Örnek vermek gerekirse ABD donanması anlık yedek parça ve prototip ihtiyacını karşılayabilmek için askeri savaş gemilerinde 3 boyutlu baskı faaliyetlerini yürütebileceği bir alan yarattı. Bu gelişme, aslında bir nakliye ortamının nasıl ihtiyaçlara anında cevap verebilecek bir üretim ortamı haline getirilebileceği konusunda güzel bir örnek ortaya koyuyor.
Amazon’un 3 boyutlu yazıcı donanımına sahip olması beklenen kamyonları da mobil üretim merkezleri adına büyük bir potansiyel taşıyor. 2015 yılında bu fikrin patentini alan Amazon, kişiselleştirilmiş üretim ve hızlı teslimat imkânı sunan kamyonları ile 3D baskı ve lojistik birliği adına çok daha geniş bir iş modeline odaklanıyor. Sonuçta aynı ürünü teslimat kamyonunun içinde üretip götürmek varken kim drone veya robotla uğraşır ki?
Diğer yanda UPS , ABD’deki üreticiler için isteğe bağlı bir baskı ağı oluşturmak için bazı mağazalarına 3D yazıcılar dahil ederek 3 boyutlu baskı teknolojisine yatırım yapan bir başka büyük şirket olarak göze çarpıyor. Çoğu insanın hemfikir olduğu “3D baskının yaygınlaşması lojistik faaliyetlerini büyük oranda sınırlayacak.” düşüncesine başka bir açıdan bakan UPS, alışkın olduğumuz yedek parça taşımacılığına yeni bir soluk getirmeyi hedefliyor.
3 boyutlu baskı ve şehir lojistiği birlikteliği sağlık hizmeti dağıtımı faaliyetlerini kolaylaştırmayı hedefliyor.
Araştırmacıların bir diğer çalışması ise şehir lojistiğine 3D baskıyı entegre etmenin, kentsel alanlarda yaşayan müşterilere sağlık ürünü dağıtımını nasıl bir etkileyeceği üzerine oldu. 3D baskı ve nakliye planlamasının birleştirildiği, sonrasında matematiksel bir modelleme oluşturulan çeşitli senaryolarda çoğunlukla işitme cihazlarının dağıtımı ele alındı.

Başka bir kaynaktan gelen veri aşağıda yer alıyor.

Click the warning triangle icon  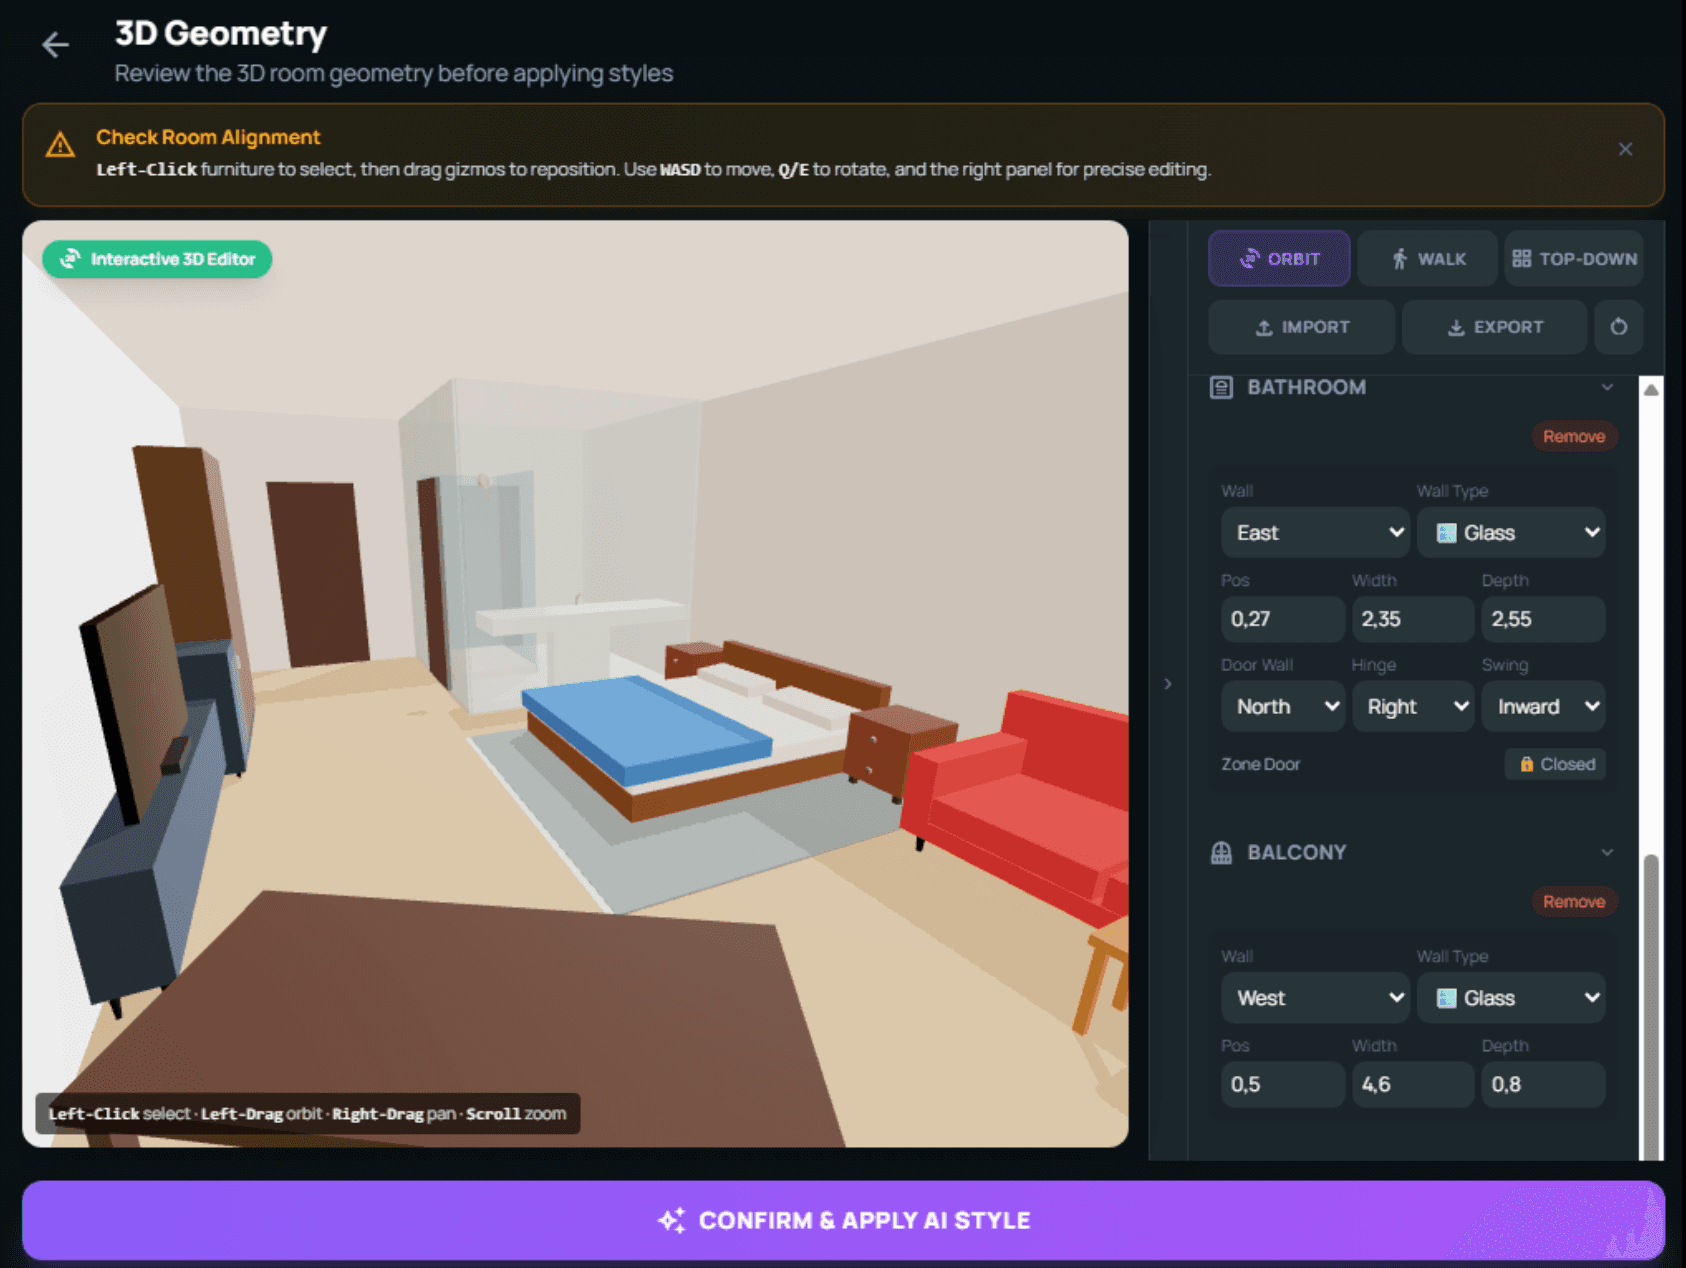pyautogui.click(x=60, y=146)
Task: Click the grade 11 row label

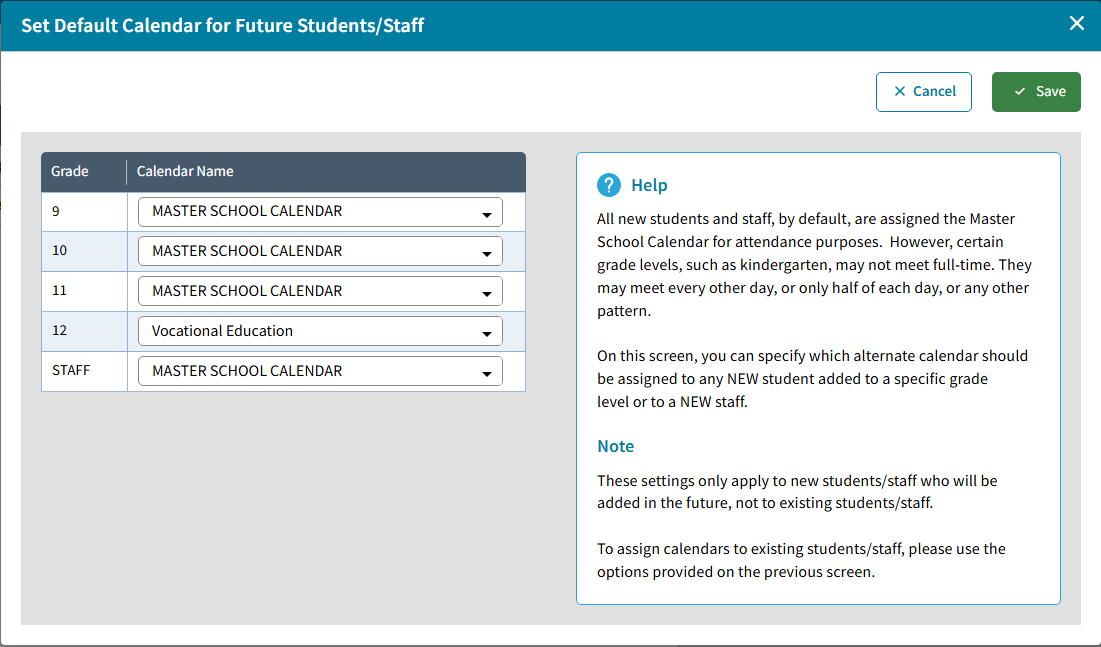Action: click(x=60, y=290)
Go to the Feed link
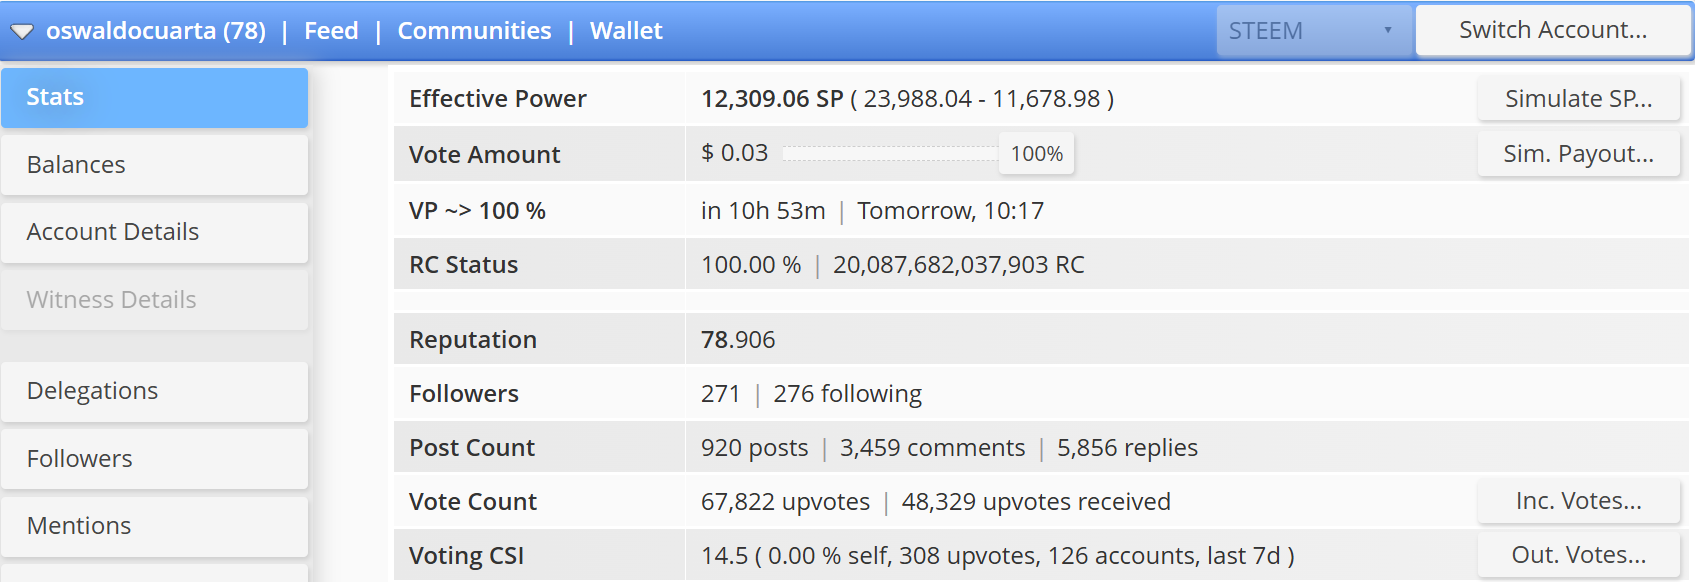Screen dimensions: 1695x582 331,31
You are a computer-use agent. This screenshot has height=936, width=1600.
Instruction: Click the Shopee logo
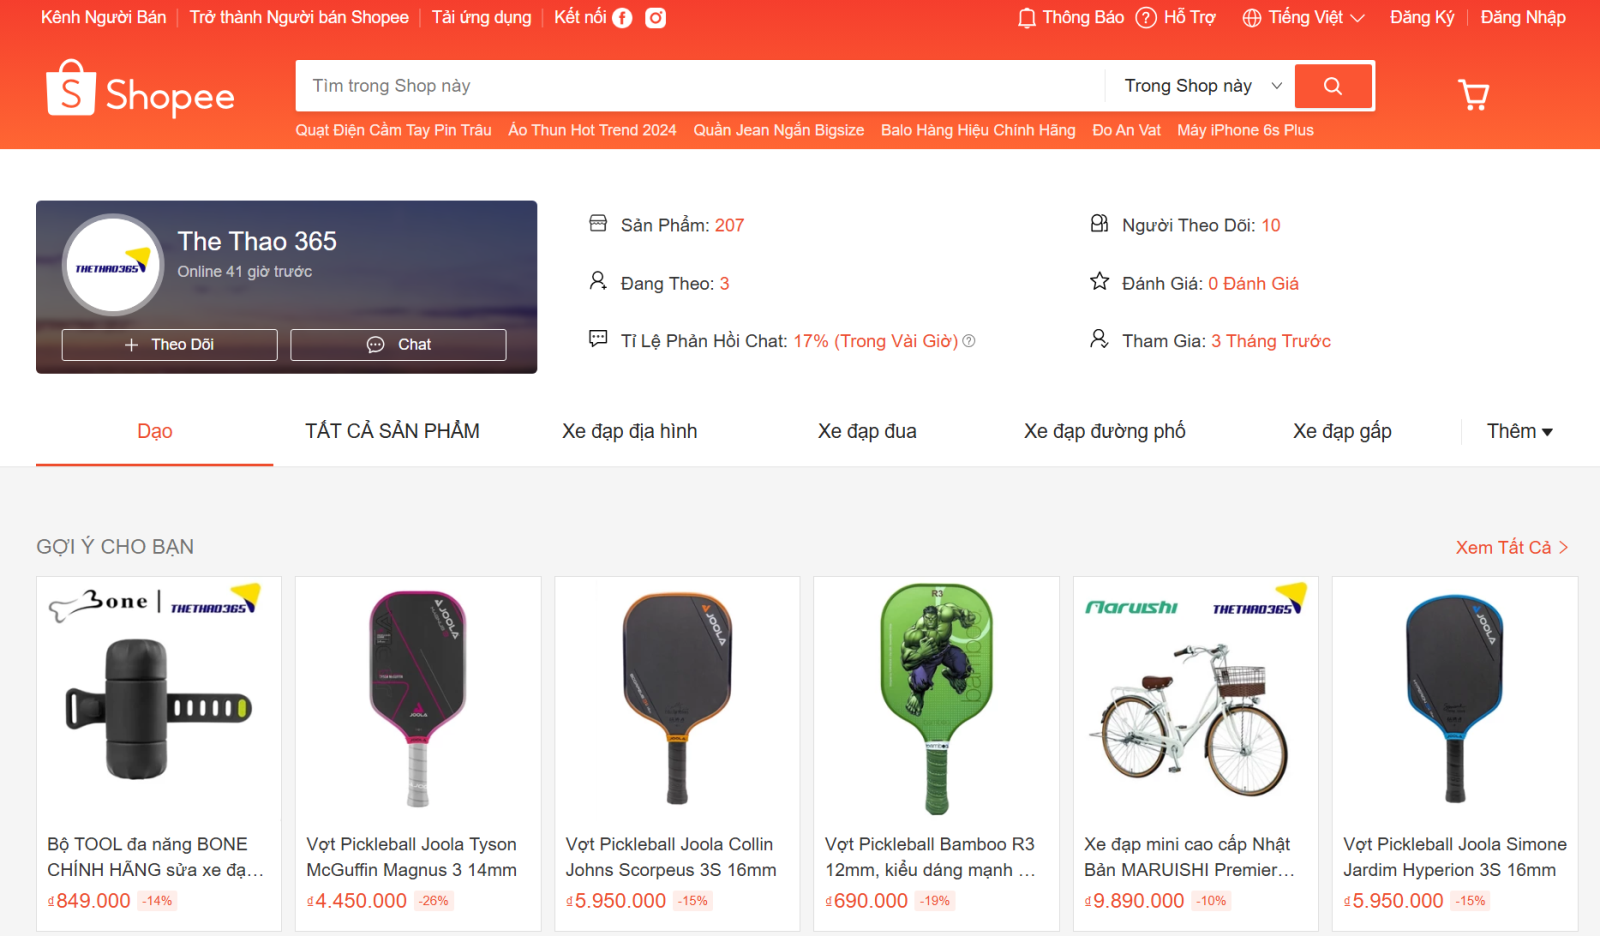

“Çevreyi dikkate almaya gerçekten ihtiyaç olduğunu biliyoruz. Birçok lojistik şirketi buna nasıl tepki vereceğini düşünmeye başladı bile. Çalışmamızda, acil olarak ihtiyaç duyulan özelleştirilmiş tıbbi cihazlar için yerel üretim ve dağıtımın entegre edilebileceği olası bir tamamlayıcı yaklaşıma odaklanıyoruz. Bu çok özel bir durum, ancak başka alanlara da genişletilebileceğine inanıyoruz. “
Çalışmalarını özelleştirilmiş tıbbi cihazlar üzerinden yürüten araştırmacılar, lojistik noktalarına birleşik 3D baskı tesisleri kurmanın tamamen makul ve gerekli bir hamle olduğu sonucuna vardı. Üstelik bu çalışma Covid-19 salgınından önce gerçekleştirilmişti. Pandemi nedeniyle tıbbi ürünlere olan ihtiyacın şiddetle artması ve beklenmedik artış nedeniyle yaşanan tedarik kesintileri çalışmanın ne kadar haklı bir sonuca vardığını bir kez daha gözler önüne seriyor. Yaşanan kilitlenmelere çözüm olabilmesi için, salgın döneminde otonom teslimat faaliyetlerinin yanı sıra 3D baskıya verilen önem de oldukça arttı.